La decisión fue comunicada al embajador argentino en Brasilia, Daniel Raimondi, cuya continuidad dependerá ahora de la respuesta que defina la Casa Rosada. La medida no implica una ruptura formal de relaciones, pero sí reduce el rango político de la representación brasileña y constituye una nueva escalada impulsada por Lula.

Desde Brasilia atribuyeron la decisión a las declaraciones formuladas por Milei durante una entrevista con Luis Majul en LN+, donde volvió a calificar al brasileño de “ladrón”, “corrupto” y “presidiario”. Sin embargo, el Presidente argentino no presentó esas expresiones como simples insultos, sino que las vinculó directamente con los antecedentes judiciales comprobables del líder del Partido de los Trabajadores.
“Fue condenado. Estuvo preso, con lo cual es cierto lo de presidiario. Lo liberaron por una falla administrativa, no por ser inocente”, sostuvo Milei. Además, cuestionó el doble estándar aplicado frente a los ataques de dirigentes extranjeros: “Cuando me insultan a mí, está bien. Ahora, si yo contesto, está mal”.
Lula fue condenado en 2017 y 2019 por corrupción y lavado de dinero en causas relacionadas con la Operación Lava Jato. Permaneció encarcelado durante 580 días, entre abril de 2018 y noviembre de 2019.
En marzo de 2021, el juez del Supremo Tribunal Federal Edson Fachin anuló las condenas al considerar que el tribunal de Curitiba no tenía competencia territorial para juzgar los expedientes. La resolución, posteriormente ratificada por la Corte brasileña, no declaró inocente a Lula ni analizó el fondo de las acusaciones, sino que invalidó las sentencias por una cuestión jurisdiccional. Más tarde, otras decisiones judiciales afectaron la validez de las pruebas reunidas durante la investigación.
Bitelli había sido convocado de urgencia después de que Milei viajara a San Pablo para respaldar al derechista Flávio Bolsonaro y cuestionara tanto a Lula como al juez Alexandre de Moraes.

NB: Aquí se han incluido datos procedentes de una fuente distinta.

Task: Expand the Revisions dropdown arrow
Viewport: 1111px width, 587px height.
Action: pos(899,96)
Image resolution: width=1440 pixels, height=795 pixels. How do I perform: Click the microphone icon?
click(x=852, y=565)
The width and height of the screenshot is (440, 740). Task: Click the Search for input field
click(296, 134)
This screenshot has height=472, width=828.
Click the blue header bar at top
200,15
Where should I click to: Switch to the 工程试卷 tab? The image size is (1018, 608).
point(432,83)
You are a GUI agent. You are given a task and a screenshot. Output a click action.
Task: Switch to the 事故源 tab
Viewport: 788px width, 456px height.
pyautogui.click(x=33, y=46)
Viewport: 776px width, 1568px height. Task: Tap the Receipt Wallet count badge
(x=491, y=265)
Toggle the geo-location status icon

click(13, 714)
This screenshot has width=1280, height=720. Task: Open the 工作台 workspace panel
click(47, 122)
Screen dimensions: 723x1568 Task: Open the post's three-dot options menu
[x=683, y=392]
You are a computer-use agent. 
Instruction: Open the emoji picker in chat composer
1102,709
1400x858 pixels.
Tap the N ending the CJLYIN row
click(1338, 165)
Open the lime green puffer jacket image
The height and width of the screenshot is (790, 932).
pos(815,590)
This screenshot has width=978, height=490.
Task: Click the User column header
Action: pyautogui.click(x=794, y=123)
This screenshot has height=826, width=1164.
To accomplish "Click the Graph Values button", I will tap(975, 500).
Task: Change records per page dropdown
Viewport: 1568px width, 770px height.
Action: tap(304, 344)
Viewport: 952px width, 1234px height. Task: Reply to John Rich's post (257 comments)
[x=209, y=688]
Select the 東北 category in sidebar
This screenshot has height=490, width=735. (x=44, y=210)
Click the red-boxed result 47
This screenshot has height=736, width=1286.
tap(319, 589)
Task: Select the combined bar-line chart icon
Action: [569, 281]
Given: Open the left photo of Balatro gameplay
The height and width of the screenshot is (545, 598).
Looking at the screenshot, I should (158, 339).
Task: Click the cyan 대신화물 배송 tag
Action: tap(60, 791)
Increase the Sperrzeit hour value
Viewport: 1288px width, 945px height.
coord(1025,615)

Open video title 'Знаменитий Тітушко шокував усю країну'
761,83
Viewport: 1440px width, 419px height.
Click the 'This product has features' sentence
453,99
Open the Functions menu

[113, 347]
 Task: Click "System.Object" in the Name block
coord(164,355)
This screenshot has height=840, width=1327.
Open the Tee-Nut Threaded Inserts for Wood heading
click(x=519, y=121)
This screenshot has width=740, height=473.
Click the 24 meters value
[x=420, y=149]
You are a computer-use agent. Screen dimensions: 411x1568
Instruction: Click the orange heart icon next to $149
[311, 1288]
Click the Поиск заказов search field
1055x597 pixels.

Durante el fin de semana, declaraciones del canciller argentino Pablo Quirno habían abierto la posibilidad de una distensión, pero el gobierno brasileño finalmente optó por mantener al diplomático fuera de Buenos Aires.

La reacción de Lula busca presentar como una agresión diplomática lo que Milei defendió como una descripción de hechos públicos. Mientras Brasil exige “moderación” al Gobierno argentino, evita responder sobre el contenido de las críticas y concentra su ofensiva en las palabras utilizadas por el Presidente.
Ahora la Argentina deberá determinar si conserva a Raimondi en Brasilia o responde con una reducción equivalente de su representación. La crisis queda así atravesada por dos posiciones opuestas: Lula reclama silencio diplomático, mientras Milei sostiene que no dejará de señalar el pasado judicial y el avance autoritario de la izquierda brasileña.